CONDITIONAL DISTANCE CORRELATION

J Am Stat Assoc. 2015;110(512):1726-1734. doi: 10.1080/01621459.2014.993081. Epub 2015 Jan 23.

Abstract

Statistical inference on conditional dependence is essential in many fields including genetic association studies and graphical models. The classic measures focus on linear conditional correlations, and are incapable of characterizing non-linear conditional relationship including non-monotonic relationship. To overcome this limitation, we introduces a nonparametric measure of conditional dependence for multivariate random variables with arbitrary dimensions. Our measure possesses the necessary and intuitive properties as a correlation index. Briefly, it is zero almost surely if and only if two multivariate random variables are conditionally independent given a third random variable. More importantly, the sample version of this measure can be expressed elegantly as the root of a V or U-process with random kernels and has desirable theoretical properties.
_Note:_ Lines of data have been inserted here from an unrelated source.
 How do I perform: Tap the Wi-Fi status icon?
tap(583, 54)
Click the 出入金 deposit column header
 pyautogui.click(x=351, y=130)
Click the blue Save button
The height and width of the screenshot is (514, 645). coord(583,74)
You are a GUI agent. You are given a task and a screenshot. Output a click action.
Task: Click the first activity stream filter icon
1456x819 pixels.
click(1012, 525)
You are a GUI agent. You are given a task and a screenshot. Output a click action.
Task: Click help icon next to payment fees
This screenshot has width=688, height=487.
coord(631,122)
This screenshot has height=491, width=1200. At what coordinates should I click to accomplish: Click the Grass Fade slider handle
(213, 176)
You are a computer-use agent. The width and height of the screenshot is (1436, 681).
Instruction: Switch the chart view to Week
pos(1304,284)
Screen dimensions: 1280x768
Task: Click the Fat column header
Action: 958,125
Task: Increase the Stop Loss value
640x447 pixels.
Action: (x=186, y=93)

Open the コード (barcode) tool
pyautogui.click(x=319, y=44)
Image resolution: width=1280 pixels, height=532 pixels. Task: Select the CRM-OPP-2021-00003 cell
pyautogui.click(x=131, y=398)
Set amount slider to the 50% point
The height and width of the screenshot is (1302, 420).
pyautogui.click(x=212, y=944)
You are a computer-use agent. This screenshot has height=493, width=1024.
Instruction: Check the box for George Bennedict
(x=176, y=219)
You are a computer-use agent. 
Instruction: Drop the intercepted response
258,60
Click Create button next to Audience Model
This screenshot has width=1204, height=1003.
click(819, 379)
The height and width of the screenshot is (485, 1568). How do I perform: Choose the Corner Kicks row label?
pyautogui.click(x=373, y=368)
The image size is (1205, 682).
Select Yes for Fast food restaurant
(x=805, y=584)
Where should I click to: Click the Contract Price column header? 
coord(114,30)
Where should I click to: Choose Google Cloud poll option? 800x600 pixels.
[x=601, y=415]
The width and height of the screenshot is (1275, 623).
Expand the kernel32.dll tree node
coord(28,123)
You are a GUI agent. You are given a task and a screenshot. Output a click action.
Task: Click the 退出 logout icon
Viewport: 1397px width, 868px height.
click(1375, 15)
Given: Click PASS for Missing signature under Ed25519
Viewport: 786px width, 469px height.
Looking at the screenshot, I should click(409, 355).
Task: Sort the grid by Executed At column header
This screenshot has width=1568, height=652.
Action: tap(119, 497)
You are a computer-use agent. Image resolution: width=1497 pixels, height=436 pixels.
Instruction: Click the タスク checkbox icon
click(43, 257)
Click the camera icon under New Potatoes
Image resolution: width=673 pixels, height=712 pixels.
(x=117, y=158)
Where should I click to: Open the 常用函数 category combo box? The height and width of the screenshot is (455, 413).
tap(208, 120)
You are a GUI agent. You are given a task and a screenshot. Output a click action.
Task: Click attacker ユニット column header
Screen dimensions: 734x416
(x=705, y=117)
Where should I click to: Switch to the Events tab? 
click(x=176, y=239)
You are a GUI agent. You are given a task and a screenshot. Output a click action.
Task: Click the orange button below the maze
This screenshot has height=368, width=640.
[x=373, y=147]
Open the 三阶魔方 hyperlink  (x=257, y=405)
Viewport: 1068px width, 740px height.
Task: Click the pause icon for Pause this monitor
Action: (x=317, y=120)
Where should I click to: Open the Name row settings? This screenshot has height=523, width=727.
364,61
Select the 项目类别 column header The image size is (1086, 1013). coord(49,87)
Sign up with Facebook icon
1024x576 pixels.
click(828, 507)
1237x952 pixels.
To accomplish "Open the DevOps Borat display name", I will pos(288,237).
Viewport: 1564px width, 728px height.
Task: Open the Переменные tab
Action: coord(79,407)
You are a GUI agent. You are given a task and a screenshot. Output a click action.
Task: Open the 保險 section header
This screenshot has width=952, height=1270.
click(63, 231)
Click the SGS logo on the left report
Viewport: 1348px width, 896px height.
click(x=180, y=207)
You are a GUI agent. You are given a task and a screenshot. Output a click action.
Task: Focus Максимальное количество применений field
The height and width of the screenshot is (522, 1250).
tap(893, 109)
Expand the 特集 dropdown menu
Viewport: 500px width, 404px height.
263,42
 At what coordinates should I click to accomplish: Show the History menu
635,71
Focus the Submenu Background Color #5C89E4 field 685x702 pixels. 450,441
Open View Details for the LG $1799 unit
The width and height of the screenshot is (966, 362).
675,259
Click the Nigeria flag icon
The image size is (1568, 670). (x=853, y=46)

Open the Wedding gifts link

Based on the sample version, we propose a test for conditional independence, which is proven to be more powerful than some recently developed tests through our numerical simulations. The advantage of our test is even greater when the relationship between the multivariate random variables given the third random variable cannot be expressed in a linear or monotonic function of one random variable versus the other. We also show that the sample measure is consistent and weakly convergent, and the test statistic is asymptotically normal. By applying our test in a real data analysis, we are able to identify two conditionally associated gene expressions, which otherwise cannot be revealed. Thus, our measure of conditional dependence is not only an ideal concept, but also has important practical utility.

Keywords: Conditional distance correlation; Conditional independence test; Local bootstrap; U(V) process with random kernel.